** Task statement **
Reproduce every one of the rows below verbatim, leaving out the pictures.

** Recorded data **
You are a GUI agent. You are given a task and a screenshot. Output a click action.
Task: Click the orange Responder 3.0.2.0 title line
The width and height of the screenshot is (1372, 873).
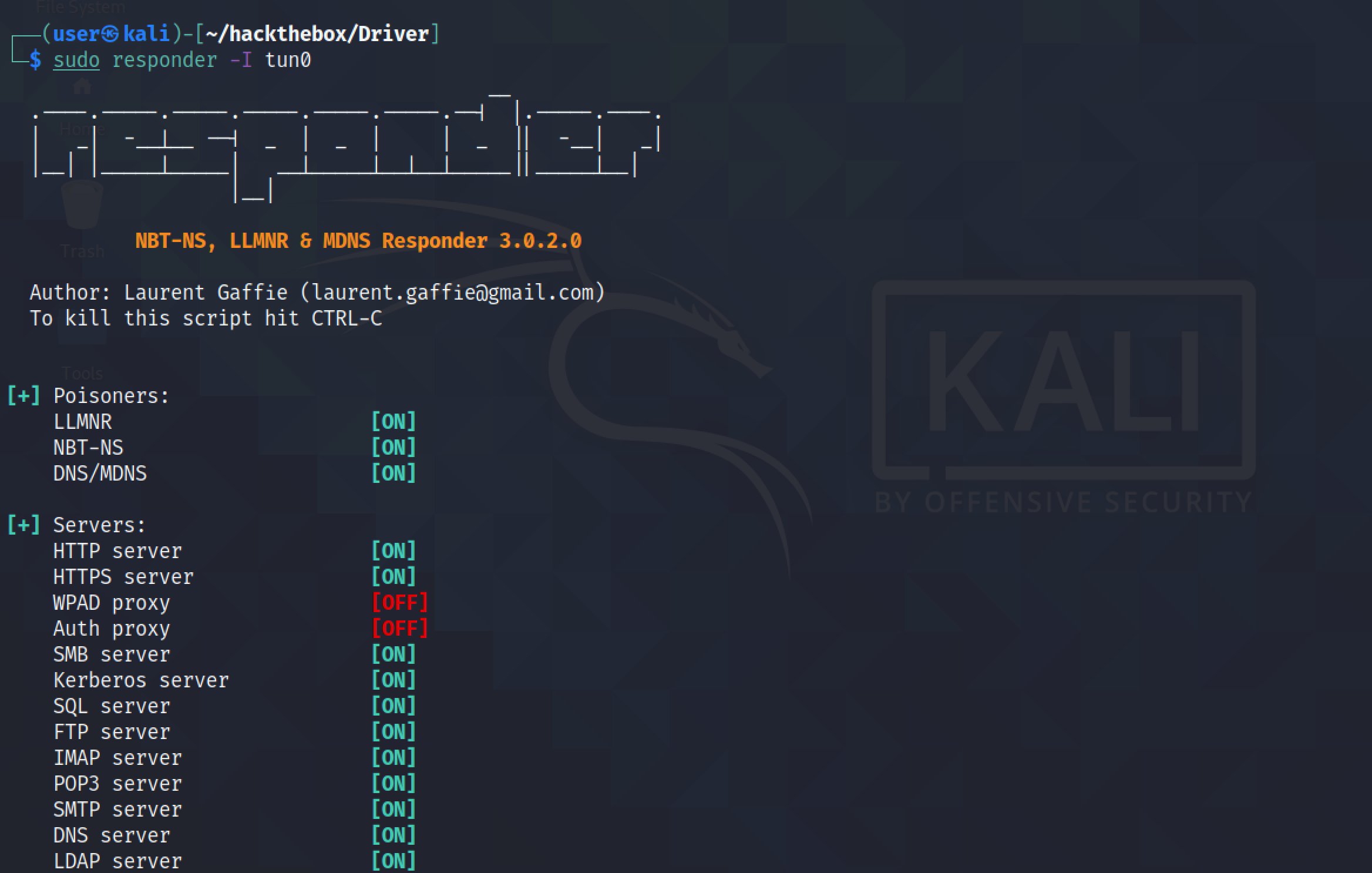click(358, 240)
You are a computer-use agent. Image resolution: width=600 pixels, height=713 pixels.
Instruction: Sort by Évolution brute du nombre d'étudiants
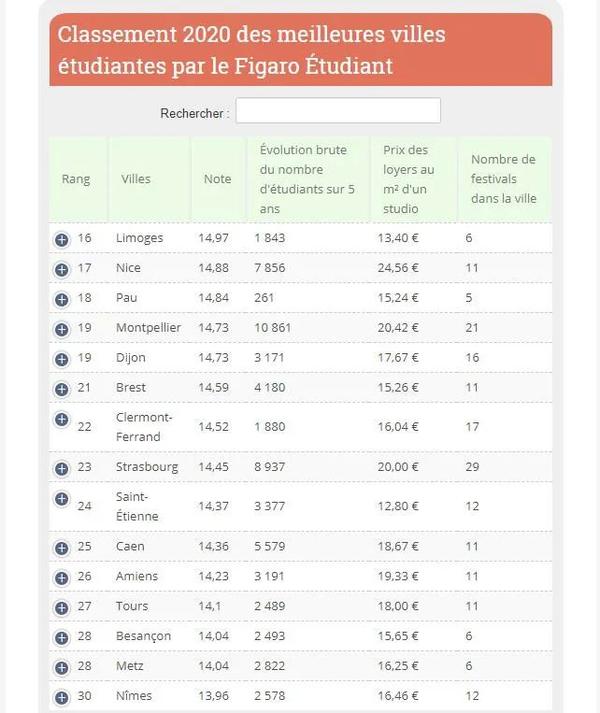pyautogui.click(x=305, y=180)
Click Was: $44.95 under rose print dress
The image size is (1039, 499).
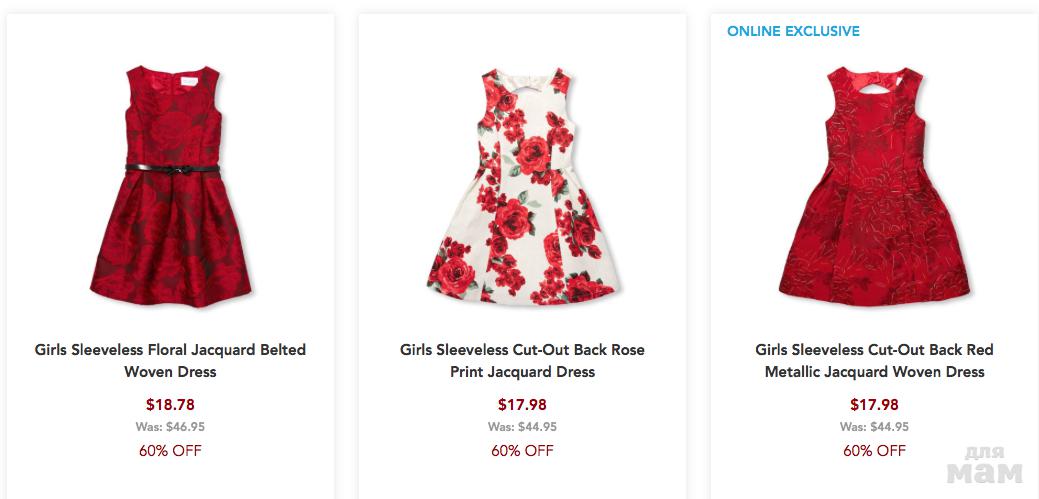(x=522, y=427)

** Response to this task **
You are a GUI agent. You are given a task and a screenshot. Output a click action.
Task: Click the orange Responder 3.0.2.0 title line
The width and height of the screenshot is (1372, 873).
click(358, 240)
You are a computer-use agent. Image resolution: width=600 pixels, height=713 pixels.
Instruction: Sort by Évolution brute du nombre d'étudiants
pyautogui.click(x=305, y=180)
Click Was: $44.95 under rose print dress
The image size is (1039, 499).
(x=522, y=427)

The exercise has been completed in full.